5 481 639 671 oubliés
Un article rédigé pour la revue Accès libre
La diversité des projets participatifs présentés au récent forum d’ISOC Québec intitulé « L’internet participatif : conjuguer le futur au pluriel » a permis d’illustrer la nature tautologique de ce que nous appelons l’Internet participatif. La nature même de l’Internet est participative. L’interopérabilité que sous-tendent les normes techniques qui définissent l’Internet et les applications qu’on y a développées ont permis d’élaborer le plus formidable outil de collaboration et de participation que l’humanité ait connu.

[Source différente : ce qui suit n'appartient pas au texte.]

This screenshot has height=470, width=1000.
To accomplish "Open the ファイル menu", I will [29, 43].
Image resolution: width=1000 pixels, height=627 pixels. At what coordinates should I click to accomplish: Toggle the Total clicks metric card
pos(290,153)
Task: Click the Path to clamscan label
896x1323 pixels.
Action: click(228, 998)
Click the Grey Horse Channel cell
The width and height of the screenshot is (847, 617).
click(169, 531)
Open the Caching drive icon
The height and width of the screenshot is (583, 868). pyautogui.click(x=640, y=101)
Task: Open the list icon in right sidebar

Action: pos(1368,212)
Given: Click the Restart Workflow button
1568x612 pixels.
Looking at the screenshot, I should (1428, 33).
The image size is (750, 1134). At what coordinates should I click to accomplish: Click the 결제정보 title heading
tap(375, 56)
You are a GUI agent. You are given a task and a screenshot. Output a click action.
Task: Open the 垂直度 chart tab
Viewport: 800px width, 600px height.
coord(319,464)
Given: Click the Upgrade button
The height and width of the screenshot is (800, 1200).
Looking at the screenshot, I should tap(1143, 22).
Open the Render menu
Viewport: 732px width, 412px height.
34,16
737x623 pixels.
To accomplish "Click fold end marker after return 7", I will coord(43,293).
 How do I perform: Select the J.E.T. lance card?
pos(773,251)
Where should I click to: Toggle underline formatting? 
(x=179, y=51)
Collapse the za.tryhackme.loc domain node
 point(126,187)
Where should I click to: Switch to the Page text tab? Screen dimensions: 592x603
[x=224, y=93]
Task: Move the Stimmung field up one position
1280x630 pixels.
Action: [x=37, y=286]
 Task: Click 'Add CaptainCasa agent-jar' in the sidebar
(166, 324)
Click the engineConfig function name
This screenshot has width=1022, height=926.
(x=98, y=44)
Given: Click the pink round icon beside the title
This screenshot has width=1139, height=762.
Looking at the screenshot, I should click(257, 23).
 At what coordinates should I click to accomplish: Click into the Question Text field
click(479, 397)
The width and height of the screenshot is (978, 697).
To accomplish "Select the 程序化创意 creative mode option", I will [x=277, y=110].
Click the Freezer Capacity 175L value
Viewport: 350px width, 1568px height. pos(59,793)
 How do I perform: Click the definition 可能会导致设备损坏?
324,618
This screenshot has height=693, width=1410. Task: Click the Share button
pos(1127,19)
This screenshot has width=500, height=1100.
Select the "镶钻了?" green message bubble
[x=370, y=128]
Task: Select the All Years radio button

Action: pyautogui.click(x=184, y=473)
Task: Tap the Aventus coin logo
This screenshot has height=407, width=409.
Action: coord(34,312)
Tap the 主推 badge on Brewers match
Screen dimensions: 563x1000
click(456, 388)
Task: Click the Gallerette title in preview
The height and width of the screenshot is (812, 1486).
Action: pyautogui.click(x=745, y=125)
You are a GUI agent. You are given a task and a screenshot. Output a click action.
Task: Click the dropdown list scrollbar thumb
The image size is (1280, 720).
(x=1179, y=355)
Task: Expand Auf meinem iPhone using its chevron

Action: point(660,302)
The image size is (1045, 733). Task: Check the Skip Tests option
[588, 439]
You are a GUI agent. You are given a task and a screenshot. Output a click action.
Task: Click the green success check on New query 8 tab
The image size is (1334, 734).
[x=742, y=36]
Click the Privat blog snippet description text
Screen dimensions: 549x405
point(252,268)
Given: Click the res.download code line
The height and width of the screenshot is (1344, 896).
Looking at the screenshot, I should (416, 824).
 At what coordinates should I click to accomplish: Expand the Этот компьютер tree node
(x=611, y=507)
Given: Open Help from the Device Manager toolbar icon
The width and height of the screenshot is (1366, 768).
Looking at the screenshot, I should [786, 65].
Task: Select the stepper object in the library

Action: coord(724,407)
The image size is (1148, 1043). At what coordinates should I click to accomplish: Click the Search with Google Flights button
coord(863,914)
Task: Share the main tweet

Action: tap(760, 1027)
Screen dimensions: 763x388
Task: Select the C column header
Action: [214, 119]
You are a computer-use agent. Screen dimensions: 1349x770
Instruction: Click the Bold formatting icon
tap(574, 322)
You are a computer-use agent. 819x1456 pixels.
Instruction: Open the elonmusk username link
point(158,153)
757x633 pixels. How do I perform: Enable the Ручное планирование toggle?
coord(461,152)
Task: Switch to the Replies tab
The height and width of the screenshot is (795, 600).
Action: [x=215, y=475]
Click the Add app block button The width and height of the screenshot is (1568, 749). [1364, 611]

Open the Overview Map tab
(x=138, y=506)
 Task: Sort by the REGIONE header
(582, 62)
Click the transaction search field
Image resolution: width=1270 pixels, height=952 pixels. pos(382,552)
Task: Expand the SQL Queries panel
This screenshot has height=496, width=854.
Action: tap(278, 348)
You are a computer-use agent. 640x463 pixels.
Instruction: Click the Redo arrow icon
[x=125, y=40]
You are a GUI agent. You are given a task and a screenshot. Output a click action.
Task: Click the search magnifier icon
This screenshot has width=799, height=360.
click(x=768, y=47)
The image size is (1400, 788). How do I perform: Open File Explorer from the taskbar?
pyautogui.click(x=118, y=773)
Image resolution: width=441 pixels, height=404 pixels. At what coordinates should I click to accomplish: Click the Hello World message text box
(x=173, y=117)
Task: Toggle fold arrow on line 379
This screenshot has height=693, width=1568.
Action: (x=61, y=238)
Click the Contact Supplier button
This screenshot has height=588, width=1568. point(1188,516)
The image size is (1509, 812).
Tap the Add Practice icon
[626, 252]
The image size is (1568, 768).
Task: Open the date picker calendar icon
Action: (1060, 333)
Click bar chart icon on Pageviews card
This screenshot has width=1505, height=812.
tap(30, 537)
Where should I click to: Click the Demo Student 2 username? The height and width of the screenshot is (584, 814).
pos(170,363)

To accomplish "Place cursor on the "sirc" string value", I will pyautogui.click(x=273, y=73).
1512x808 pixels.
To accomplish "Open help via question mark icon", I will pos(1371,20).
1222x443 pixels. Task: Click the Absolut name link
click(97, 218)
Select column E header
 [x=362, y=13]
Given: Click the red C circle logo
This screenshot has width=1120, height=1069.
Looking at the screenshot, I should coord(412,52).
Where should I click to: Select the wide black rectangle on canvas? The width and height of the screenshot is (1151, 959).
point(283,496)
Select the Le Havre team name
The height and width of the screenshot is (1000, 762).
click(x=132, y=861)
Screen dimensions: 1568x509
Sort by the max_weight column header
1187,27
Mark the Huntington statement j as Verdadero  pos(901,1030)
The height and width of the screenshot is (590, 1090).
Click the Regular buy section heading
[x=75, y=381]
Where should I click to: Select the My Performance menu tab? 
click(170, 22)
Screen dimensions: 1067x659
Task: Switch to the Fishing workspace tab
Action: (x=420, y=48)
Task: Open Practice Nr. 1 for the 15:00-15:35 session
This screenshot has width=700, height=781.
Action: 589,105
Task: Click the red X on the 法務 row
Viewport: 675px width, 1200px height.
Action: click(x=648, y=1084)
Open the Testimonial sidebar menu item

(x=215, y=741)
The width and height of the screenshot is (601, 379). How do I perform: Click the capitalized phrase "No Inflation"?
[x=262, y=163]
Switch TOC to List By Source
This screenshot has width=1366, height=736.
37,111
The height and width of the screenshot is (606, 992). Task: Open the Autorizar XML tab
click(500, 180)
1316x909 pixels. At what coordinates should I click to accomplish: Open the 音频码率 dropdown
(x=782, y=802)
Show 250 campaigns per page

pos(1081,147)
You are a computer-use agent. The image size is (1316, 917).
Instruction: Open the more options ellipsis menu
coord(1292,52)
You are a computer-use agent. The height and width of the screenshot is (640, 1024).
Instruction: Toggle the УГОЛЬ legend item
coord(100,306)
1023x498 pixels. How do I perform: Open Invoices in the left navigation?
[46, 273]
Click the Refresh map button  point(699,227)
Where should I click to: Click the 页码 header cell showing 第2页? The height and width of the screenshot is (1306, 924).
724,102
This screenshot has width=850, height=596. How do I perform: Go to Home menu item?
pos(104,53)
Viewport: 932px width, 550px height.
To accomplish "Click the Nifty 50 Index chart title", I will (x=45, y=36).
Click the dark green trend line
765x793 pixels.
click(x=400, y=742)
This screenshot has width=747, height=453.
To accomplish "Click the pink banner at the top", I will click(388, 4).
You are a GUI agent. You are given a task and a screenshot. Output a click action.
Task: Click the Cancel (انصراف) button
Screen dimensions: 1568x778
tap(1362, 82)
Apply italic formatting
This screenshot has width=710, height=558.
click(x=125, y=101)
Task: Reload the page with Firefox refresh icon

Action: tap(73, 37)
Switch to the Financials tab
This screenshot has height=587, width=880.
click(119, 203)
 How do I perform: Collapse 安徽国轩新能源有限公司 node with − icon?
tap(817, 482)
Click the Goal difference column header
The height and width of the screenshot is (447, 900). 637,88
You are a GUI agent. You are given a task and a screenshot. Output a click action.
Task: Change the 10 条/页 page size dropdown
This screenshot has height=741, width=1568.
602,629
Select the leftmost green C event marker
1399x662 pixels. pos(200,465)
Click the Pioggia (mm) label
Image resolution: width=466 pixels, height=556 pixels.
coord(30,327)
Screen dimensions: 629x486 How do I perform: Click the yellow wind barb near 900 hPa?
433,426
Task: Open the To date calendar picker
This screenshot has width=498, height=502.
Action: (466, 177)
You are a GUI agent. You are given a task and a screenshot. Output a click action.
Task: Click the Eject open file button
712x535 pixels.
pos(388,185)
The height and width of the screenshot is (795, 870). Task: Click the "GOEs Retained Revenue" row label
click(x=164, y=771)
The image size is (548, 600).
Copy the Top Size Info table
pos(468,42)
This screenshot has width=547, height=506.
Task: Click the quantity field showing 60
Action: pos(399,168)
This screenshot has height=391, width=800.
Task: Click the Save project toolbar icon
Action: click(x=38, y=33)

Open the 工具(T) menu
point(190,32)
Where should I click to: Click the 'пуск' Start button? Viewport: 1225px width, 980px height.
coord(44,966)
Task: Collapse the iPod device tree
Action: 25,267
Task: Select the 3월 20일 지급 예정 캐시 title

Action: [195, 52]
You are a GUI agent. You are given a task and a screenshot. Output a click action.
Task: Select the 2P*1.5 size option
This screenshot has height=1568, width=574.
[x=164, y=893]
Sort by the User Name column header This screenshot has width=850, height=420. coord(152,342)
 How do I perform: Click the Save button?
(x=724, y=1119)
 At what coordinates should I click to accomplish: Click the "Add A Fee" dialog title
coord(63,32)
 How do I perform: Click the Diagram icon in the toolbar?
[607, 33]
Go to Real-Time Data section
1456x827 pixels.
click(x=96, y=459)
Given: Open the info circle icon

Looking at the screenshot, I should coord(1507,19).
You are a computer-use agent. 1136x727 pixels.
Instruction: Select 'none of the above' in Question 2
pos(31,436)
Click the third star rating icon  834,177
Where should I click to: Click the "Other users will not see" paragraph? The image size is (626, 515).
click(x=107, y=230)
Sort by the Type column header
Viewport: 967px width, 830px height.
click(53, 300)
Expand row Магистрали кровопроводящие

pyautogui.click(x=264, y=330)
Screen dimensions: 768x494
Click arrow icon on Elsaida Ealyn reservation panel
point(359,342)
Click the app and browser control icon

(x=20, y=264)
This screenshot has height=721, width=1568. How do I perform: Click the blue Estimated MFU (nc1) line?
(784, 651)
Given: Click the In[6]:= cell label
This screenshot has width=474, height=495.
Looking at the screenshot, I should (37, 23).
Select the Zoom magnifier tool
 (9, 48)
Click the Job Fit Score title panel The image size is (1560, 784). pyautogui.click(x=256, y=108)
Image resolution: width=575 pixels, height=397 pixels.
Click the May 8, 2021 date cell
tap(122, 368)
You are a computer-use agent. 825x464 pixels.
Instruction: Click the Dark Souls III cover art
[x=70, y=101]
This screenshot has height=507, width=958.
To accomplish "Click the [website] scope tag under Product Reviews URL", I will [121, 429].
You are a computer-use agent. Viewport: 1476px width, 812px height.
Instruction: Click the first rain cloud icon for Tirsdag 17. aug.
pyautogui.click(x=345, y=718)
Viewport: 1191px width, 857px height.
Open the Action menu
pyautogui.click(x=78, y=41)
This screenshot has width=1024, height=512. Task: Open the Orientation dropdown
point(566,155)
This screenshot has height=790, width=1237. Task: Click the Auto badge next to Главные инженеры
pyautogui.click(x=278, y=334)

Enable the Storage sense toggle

Les archives des listes de distribution, la blogosphère et Wikipedia représentent quelques-unes des traces les plus parlantes du phénomène participatif auquel l’Internet a donné naissance. La magnificence de la chose va de soi, certes, mais l’élan qui pousse plusieurs à considérer — avec raison — l’Internet comme la plus importante réalisation technique de l’homme, les amène souvent — prématurément — à le considérer comme la source de changements sociétaux qui bouleversent l’humanité. Or pour le moment, seuls 16 % des humains peuvent être bouleversés, car 84 % de ces derniers n’ont pas accès à Internet.
Bien que la nature participative de l’Internet ne fasse pas de doute, en augmentant le niveau de technicité des outils participatifs que nous utilisons, nous avons aussi involontairement restreint leur utilisation à une petite proportion des humains; ceux qui savent lire et écrire et qui ont accès à l’Internet. Dans ce contexte, que vaut un outil réservé à 16 % de l’humanité ? Plutôt que de dénigrer l’importance de l’Internet qui est tout de même disponible à 68 % de la population nord-américaine, il s’agit, donné que nous ayons à cœur de permettre à la totalité de la population humaine d’utiliser l’Internet, de trouver les moyens pour que les 5 481 639 671 humains qui n’y ont pas encore accès puissent s’y brancher, et comment permettre aux analphabètes de participer avec les autres. Il reste du pain sur la planche.